• [Selected passage]
○ ○ ○ ○ ○
European governments are starting to do what their U.S. counterparts have done: put a greater emphasis on right-wing extremism as a whole. The German government recently announced a plan consisting of 89 measures to tackle right-wing extremism at a societal level. The country’s Defense Ministry has also announced measures to combat the increasing problem of far-right infiltration of the country’s military.
“This is a huge inflection point for Europe,” said Clarke. “They’ve been so focused on jihadists, and they still have a bigger problem with homegrown jihadism than we do, but they’re also dealing with the rise of the far right.”
Clarke says that one challenge in addressing the problem is that unlike groups like al-Qaeda and ISIS, when it comes to QAnon, there’s no centralized structure or leadership that can be targeted.
○ ○ ○ ○ ○
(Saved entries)
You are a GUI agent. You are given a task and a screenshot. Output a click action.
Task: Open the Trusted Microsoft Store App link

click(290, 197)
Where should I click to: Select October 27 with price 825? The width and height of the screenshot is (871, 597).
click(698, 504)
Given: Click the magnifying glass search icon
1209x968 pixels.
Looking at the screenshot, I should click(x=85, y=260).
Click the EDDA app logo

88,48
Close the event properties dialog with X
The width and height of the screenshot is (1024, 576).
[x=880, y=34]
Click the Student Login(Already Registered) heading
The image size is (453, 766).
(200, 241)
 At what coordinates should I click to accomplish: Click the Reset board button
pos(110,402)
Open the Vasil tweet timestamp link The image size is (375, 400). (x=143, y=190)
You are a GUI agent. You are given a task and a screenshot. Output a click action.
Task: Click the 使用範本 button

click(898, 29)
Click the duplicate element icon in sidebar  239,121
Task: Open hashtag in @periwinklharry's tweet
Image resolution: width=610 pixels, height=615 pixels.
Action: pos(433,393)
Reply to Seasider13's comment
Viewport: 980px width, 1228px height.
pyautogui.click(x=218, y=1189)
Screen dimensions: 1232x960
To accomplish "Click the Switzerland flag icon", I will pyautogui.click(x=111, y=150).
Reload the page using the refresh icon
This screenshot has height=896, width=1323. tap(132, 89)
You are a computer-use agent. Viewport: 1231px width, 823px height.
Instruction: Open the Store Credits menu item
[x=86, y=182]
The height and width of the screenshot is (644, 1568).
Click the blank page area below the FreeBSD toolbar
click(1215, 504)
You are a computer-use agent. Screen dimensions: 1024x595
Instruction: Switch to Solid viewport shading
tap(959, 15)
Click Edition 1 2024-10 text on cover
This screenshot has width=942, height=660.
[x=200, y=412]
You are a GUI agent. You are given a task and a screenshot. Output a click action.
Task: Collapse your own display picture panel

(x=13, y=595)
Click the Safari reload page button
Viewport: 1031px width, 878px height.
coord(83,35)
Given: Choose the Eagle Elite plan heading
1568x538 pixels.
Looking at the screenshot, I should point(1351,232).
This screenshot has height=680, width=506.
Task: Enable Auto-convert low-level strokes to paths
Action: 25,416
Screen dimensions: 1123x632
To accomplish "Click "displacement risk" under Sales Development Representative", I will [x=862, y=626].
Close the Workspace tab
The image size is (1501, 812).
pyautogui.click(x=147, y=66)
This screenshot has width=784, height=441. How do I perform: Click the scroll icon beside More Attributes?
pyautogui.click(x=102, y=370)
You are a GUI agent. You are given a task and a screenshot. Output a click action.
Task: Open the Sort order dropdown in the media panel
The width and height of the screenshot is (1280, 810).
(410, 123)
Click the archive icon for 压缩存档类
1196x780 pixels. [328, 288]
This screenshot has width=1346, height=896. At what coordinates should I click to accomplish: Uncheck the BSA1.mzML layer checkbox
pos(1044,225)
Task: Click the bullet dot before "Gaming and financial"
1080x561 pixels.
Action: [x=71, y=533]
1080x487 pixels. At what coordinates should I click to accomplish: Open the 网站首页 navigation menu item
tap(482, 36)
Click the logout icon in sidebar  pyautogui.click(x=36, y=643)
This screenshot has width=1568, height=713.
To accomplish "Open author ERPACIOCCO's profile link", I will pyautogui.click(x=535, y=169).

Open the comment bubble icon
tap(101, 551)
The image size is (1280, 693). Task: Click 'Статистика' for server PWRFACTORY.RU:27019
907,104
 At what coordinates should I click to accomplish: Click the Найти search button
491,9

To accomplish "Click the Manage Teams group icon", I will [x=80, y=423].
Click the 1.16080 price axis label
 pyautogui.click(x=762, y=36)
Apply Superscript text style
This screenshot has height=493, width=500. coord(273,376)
○ ○ ○ ○ ○
• [Task requirements] How many measures does the German government's plan against right-wing extremism contain, according to the passage on European responses to extremism?

• [Written solution] The plan consists of 89 measures.